On April 10, ALEC sent out its 35-day notification to members of the Energy, Environment, and Agriculture Task Force for its May 15 meeting. That notification featured a model bill called, “Act Providing Incentives for Carbon Reduction Investments.” The similarities between the ALEC model bill and the bill introduced in the Washington Senate are striking.

Except from the ALEC model bill:

‘Carbon reduction investment’ means an investment in support of eligible projects or actions that reduce, prevent, or remove from the atmosphere the emissions of greenhouse gases in the state of {state}. An eligible project or action includes, but is not limited to, investment in or purchase of the emissions reductions attributable to the following: (a) conservation measures exceeding the avoided cost of power; (b) installation of electric vehicle chargers and related infrastructure; (c) installation of infrastructure to provide compressed natural gas, liquefied natural gas, and renewable natural gas for motor vehicles, locomotives, and marine vessels; (d) the fuel conversion of state ferries to liquefied natural gas; (e) demand side management of electricity consumption; (f) energy storage technologies; and (g) carbon sequestration programs…
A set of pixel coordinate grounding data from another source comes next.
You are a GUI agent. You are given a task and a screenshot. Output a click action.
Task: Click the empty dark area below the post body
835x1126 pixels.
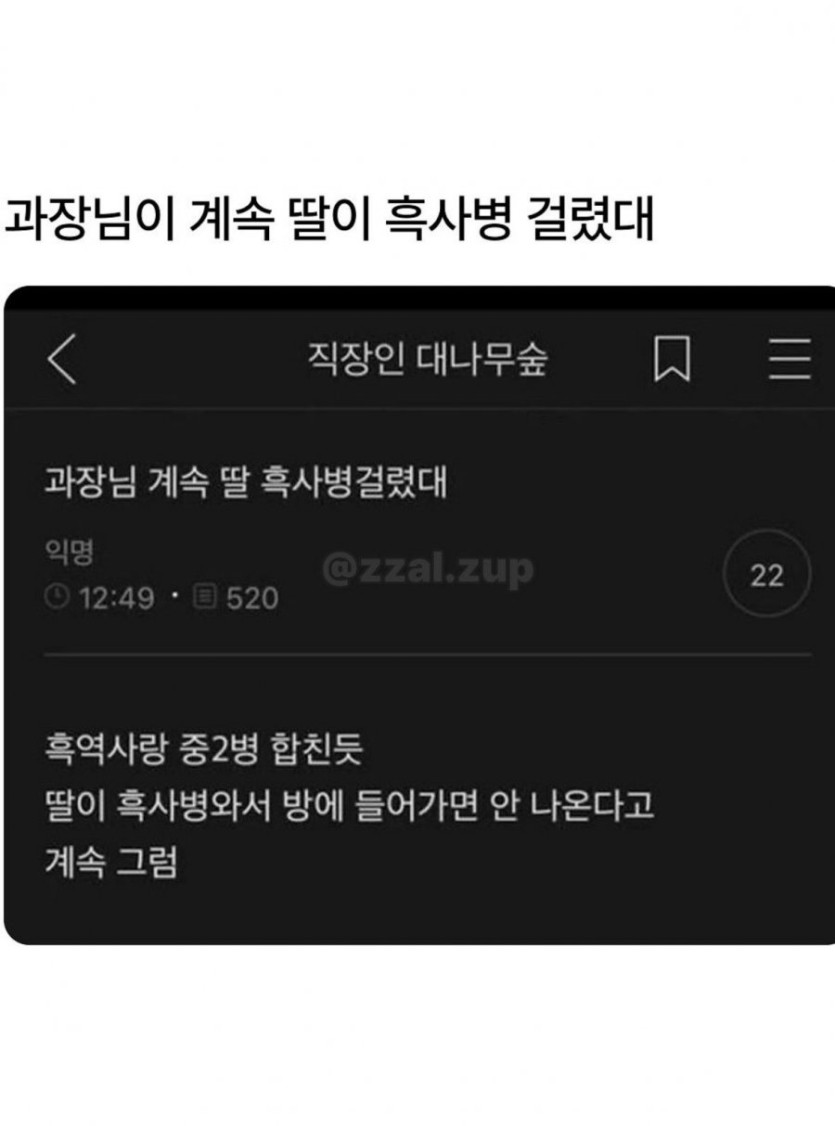419,913
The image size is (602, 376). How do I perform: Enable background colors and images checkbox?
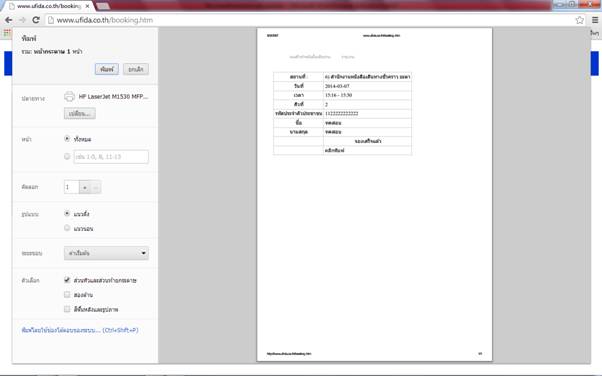67,309
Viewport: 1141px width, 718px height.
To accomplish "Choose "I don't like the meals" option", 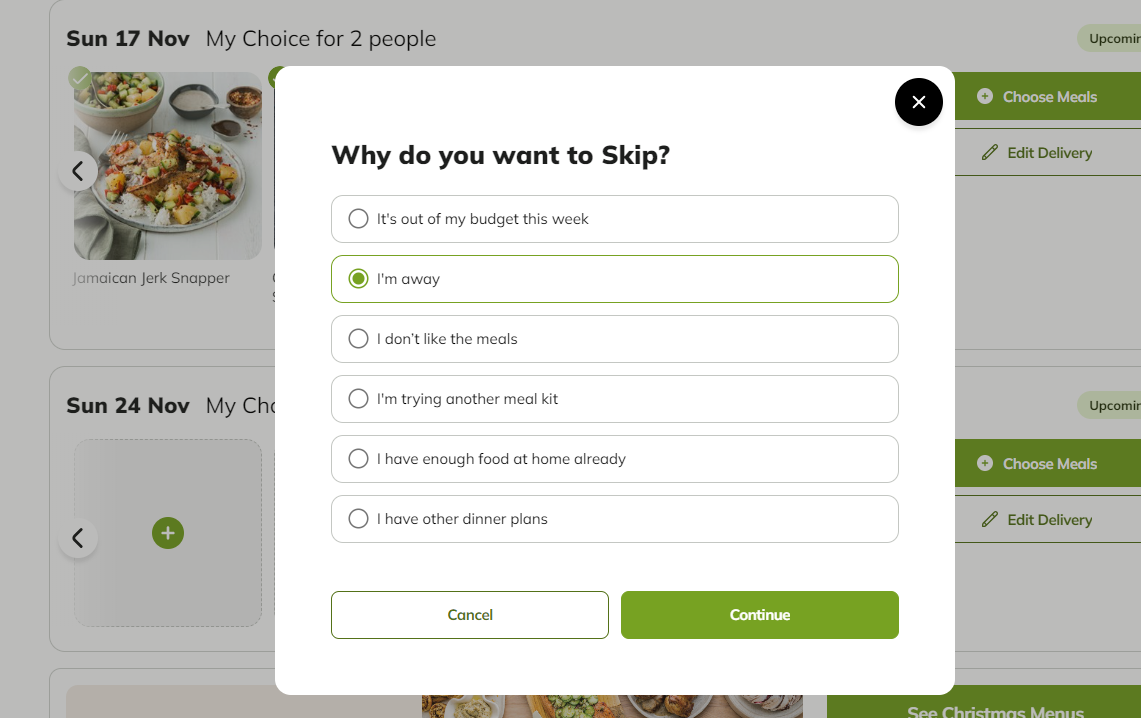I will click(614, 339).
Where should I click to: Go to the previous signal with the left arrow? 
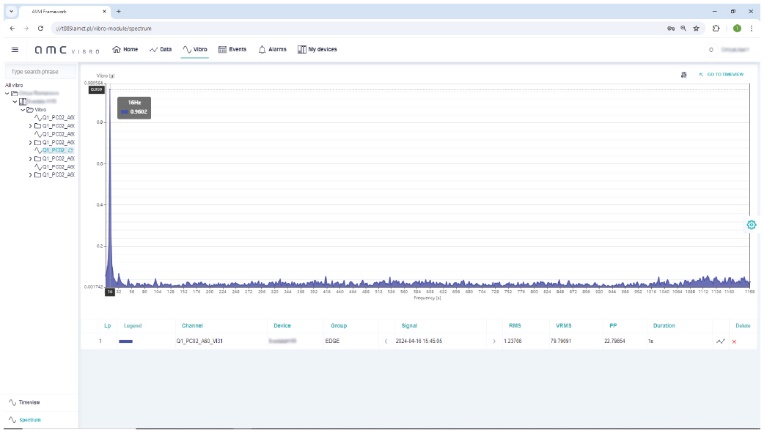386,342
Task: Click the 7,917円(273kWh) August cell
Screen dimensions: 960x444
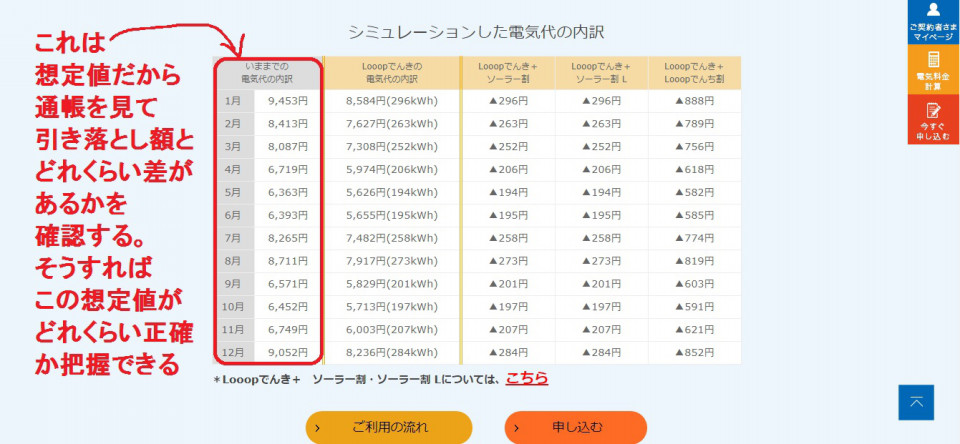Action: coord(391,261)
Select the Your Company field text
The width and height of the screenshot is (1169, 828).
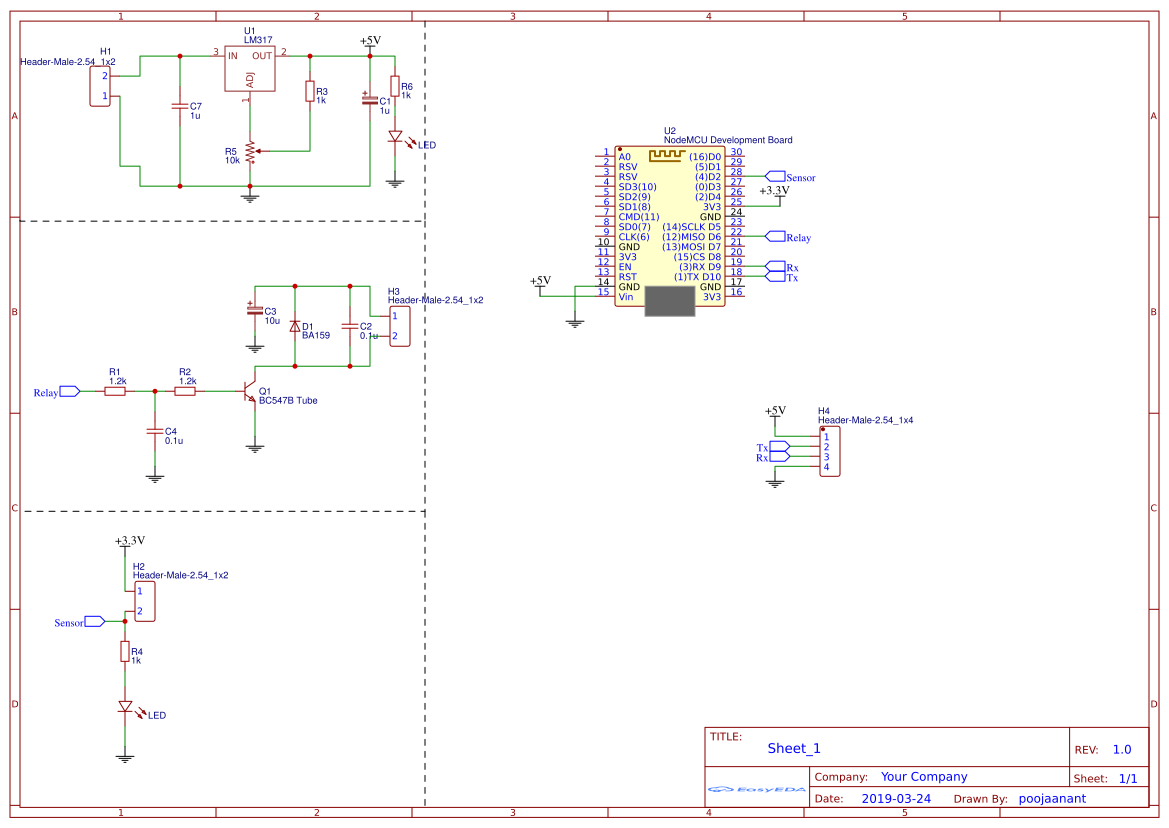coord(923,777)
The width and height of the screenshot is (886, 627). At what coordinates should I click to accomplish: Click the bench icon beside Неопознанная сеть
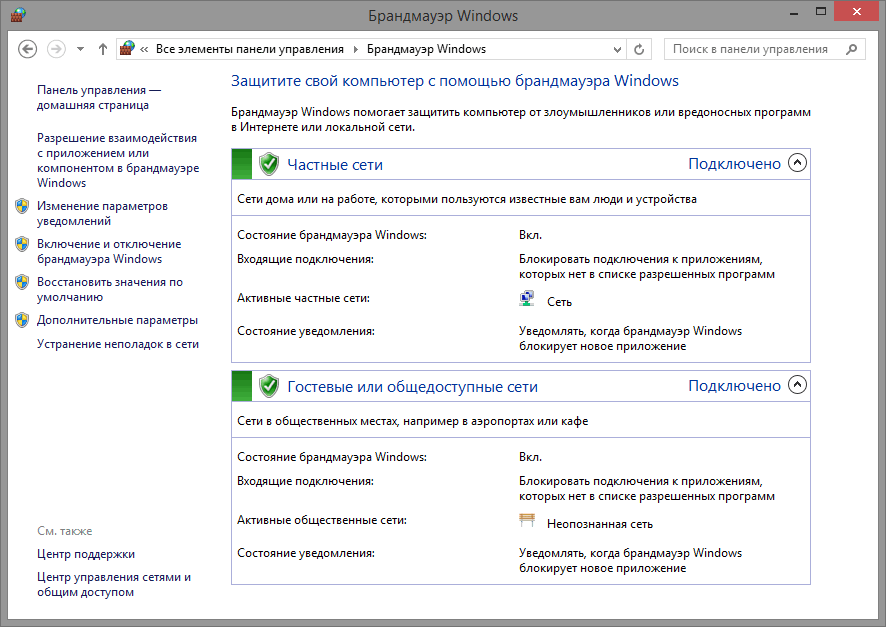(x=527, y=522)
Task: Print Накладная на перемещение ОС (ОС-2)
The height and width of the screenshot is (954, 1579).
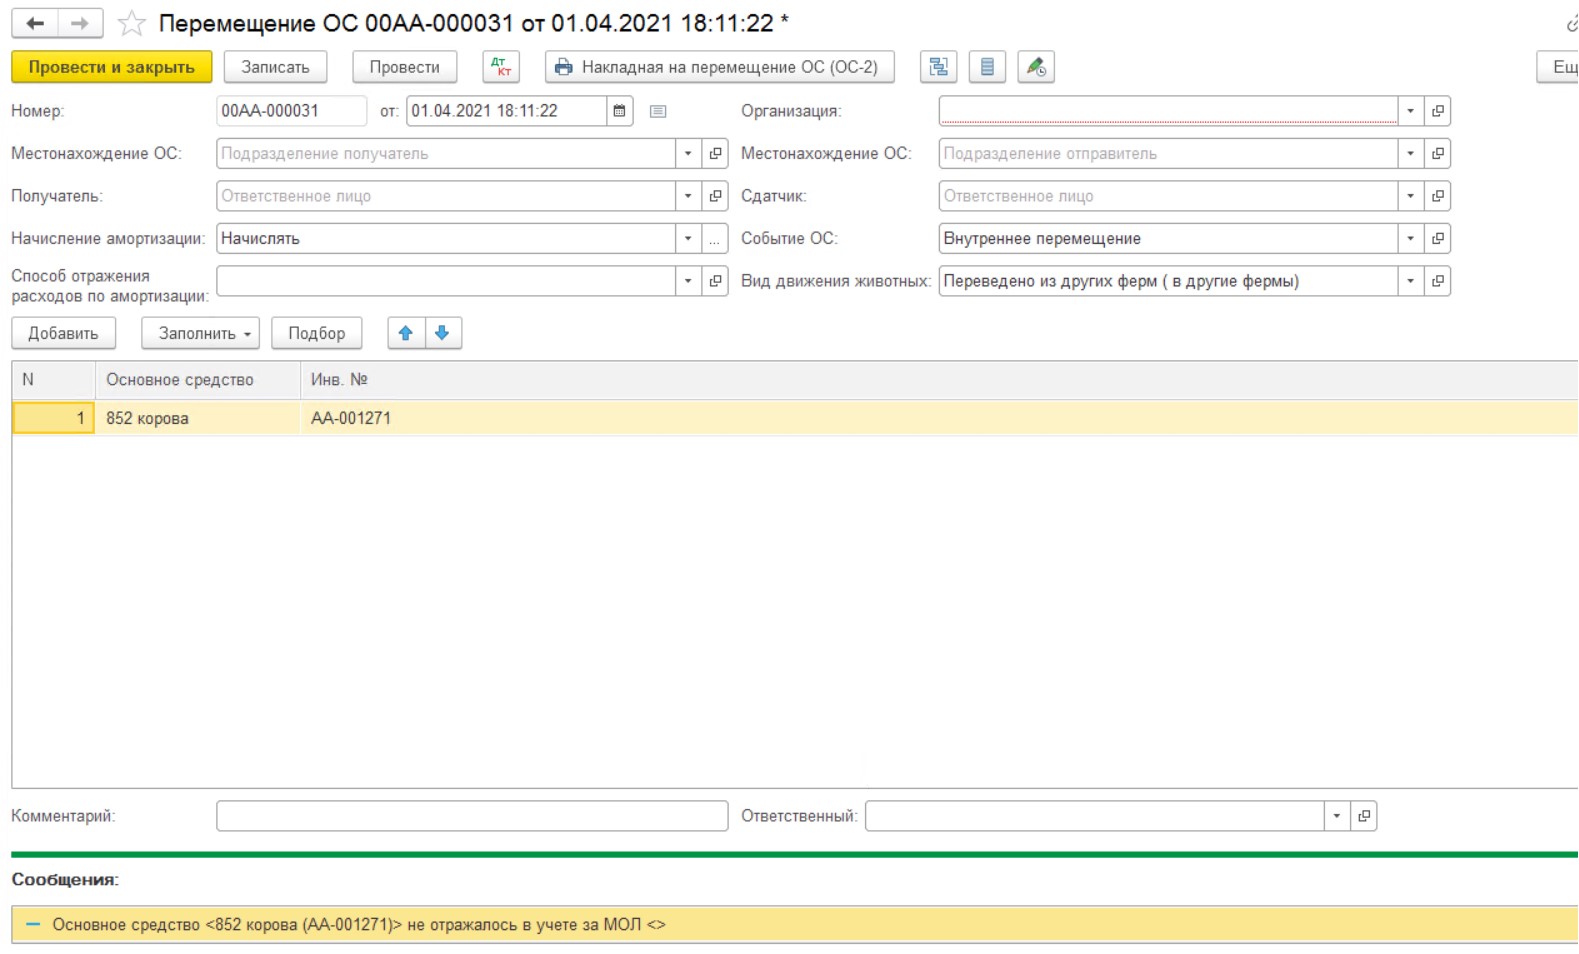Action: (x=719, y=67)
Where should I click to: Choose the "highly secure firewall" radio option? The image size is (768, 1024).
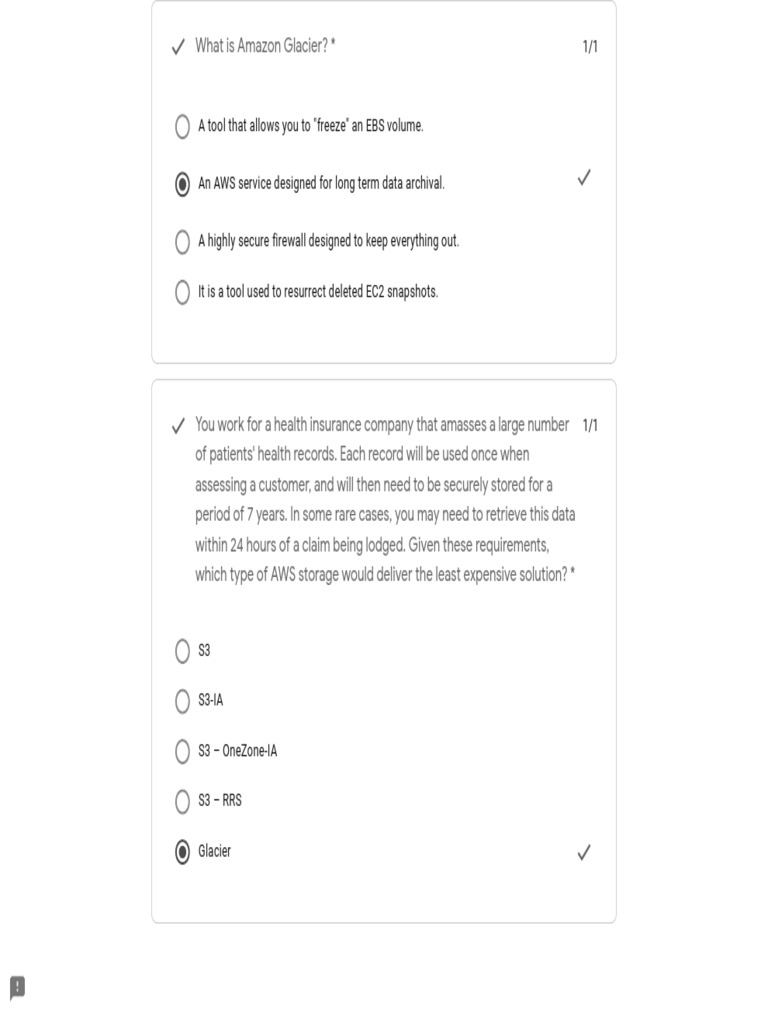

For the purposes of complying with an annual target, one-half metric ton of carbon dioxide equivalent emissions reduced, prevented, or removed from the atmosphere is equal to the compliance equivalent of one renewable energy credit.

Excerpt from Washington SB 5735:

‘Carbon reduction investment’ means an investment in support of eligible projects or actions that reduce, prevent, or remove from the atmosphere the emissions of greenhouse gases in the state. An eligible project or action includes, but is not limited to, investment in or purchase of the emissions reductions attributable to the following: (a) Conservation measures exceeding the avoided cost of power as identified by the Pacific Northwest electric power and conservation planning council; (b) installation of electric vehicle chargers and related infrastructure; (c) installation of infrastructure to provide compressed natural gas, liquefied natural gas, and renewable natural gas for motor vehicles, locomotives, and marine vessels; (d) the fuel conversion of state ferries to liquefied natural gas; (e) demand side management of electricity consumption; (f) energy storage technologies; and (g) carbon sequestration programs…

For the purposes of complying with an annual target in (a) of this subsection, one-half metric ton of carbon dioxide equivalent emissions reduced, prevented, or removed from the atmosphere is equal to the compliance equivalent of one renewable energy credit.

The sponsor of the bill, Sen. Ericksen, is an ALEC member.

Weeks after the introduction of SB 5735, Heartland posted a blog by Alyssa Carducci, a freelance writer, explaining how the bill is designed to reduce the cost burden on customers. The blog includes quotes from Todd Myers, environmental director at the Washington Policy Center, which is a member of the State Policy Network and ALEC.

The bill is currently still alive, but only because Governor Jay Inslee has called for a 30-day special session for state lawmakers to pass a budget that will take effect July 1, 2015. The regular session ended in April.

It remains unknown which corporation, trade association, or front group brought the model bill to ALEC.